You may decorate functions you're interested in manually with required metadata. Note that functions in Lua are valid table keys, so you may create a function-to-metadata table. You would want to make this table weak-keyed, so it would not prevent functions from being collected by GC.
If you would need a solution for analyzing Lua code, take a look at Metalua.
Check out Lua Introspective Facilities in the debugging library.
The main introspective function in the
debug library is the debug.getinfo
function. Its first parameter may be a
function or a stack level. When you
call debug.getinfo(foo) for some
function foo, you get a table with
some data about that function. The
table may have the following fields:
The field you would want is func I think.
Using the debug library is your only bet. Using that, you can get either the string (if the function is defined in a chunk that was loaded with 'loadstring') or the name of the file in which the function was defined; together with the line-numbers at which the function definition starts and ends. See the documentation.

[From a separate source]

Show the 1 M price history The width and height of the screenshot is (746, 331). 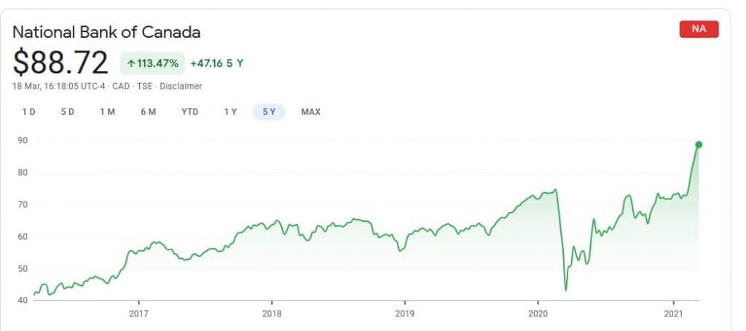pyautogui.click(x=108, y=112)
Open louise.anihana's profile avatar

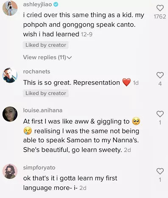click(x=10, y=114)
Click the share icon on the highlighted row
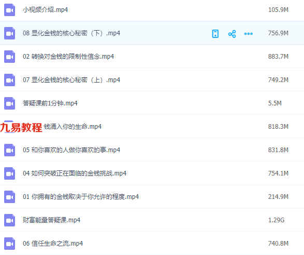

Here at my current job we have patched Lua so that it even gives you the column numbers for the start and end of the function, so you can get the function source using that. The patch is not very difficult to reproduce, but I don't think I'll be allowed to post it here :-(
You could accomplish this by creating an environment for each function (see setfenv) and using global (versus local) variables. Variables created in the function would then appear in the environment table after the function is executed.
env = {}
myFunc = function() x = 14 end
setfenv(myFunc, env)
myFunc()
print(myFunc) -- prints pointer
print(env.x) -- prints 14
Alternatively, you could make use of the Debug Library:
> myFunc = function() local x = 14 ; debug.debug() end
> myFunc()
> lua_debug> _, x = debug.getlocal(3, 1)
> lua_debug> print(x) -- prints 14
It would probably be more useful to you to retrieve the local variables with a hook function instead of explicitly entering debug mode (i.e. adding the debug.debug() call)
There is also a Debug Interface in the Lua C API.